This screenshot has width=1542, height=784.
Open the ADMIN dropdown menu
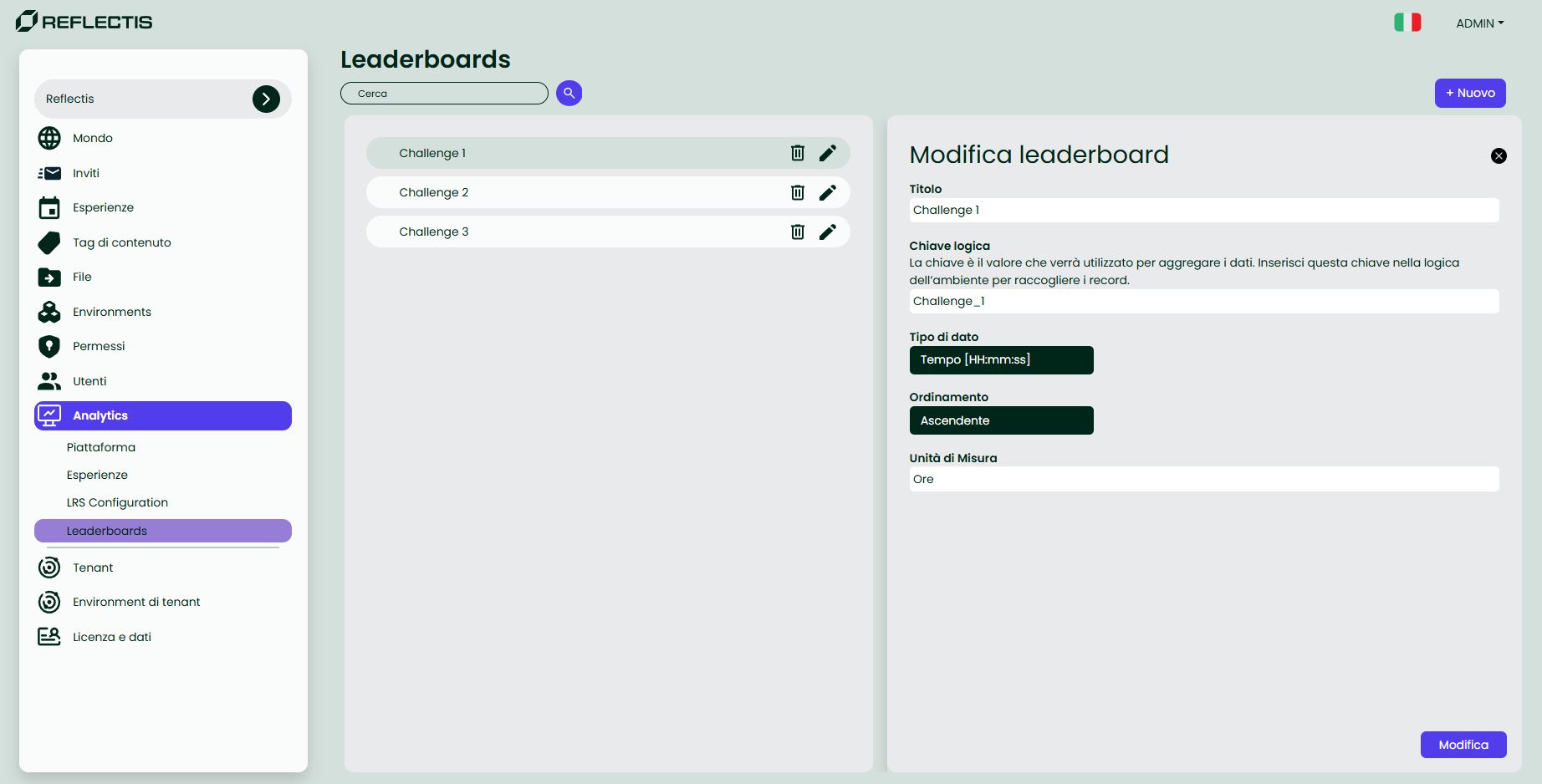pyautogui.click(x=1479, y=23)
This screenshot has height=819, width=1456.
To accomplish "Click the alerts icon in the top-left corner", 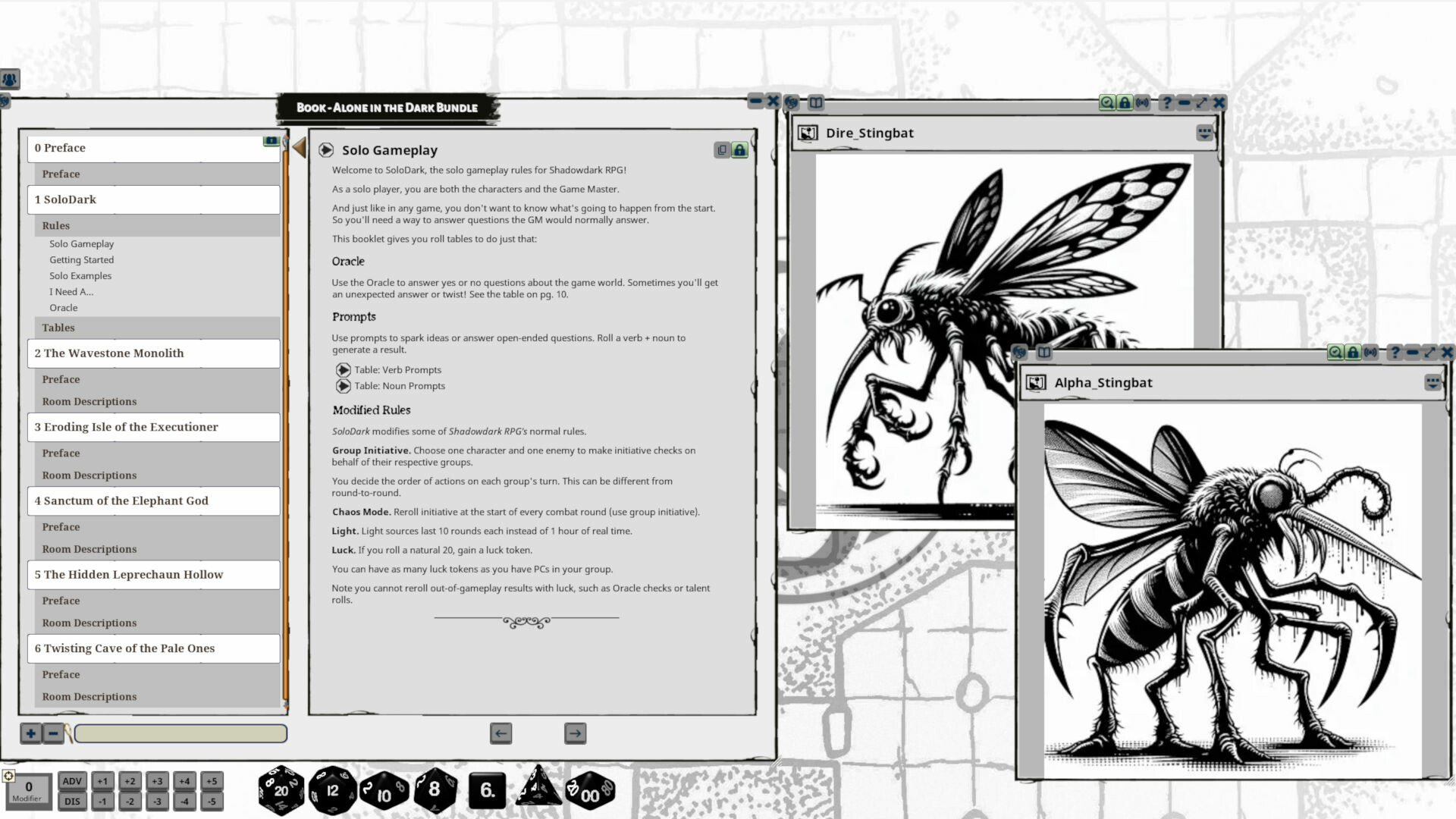I will coord(9,79).
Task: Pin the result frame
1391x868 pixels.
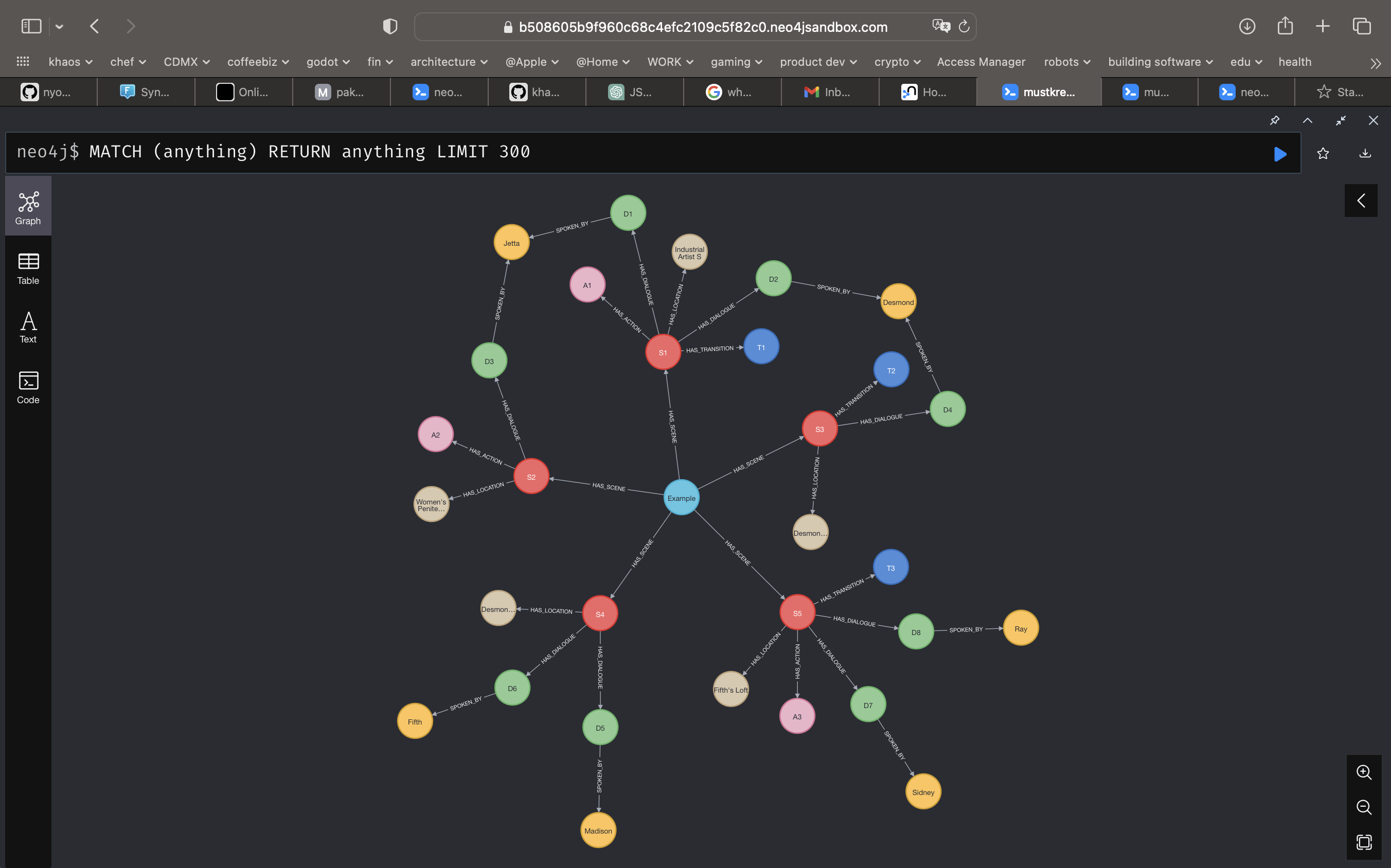Action: click(x=1274, y=120)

══════════

Task goal
Each line above where the word "screenshot" occurs should be returned in full.

Exercise response
This screenshot has width=1542, height=784.
This screenshot has height=819, width=1456.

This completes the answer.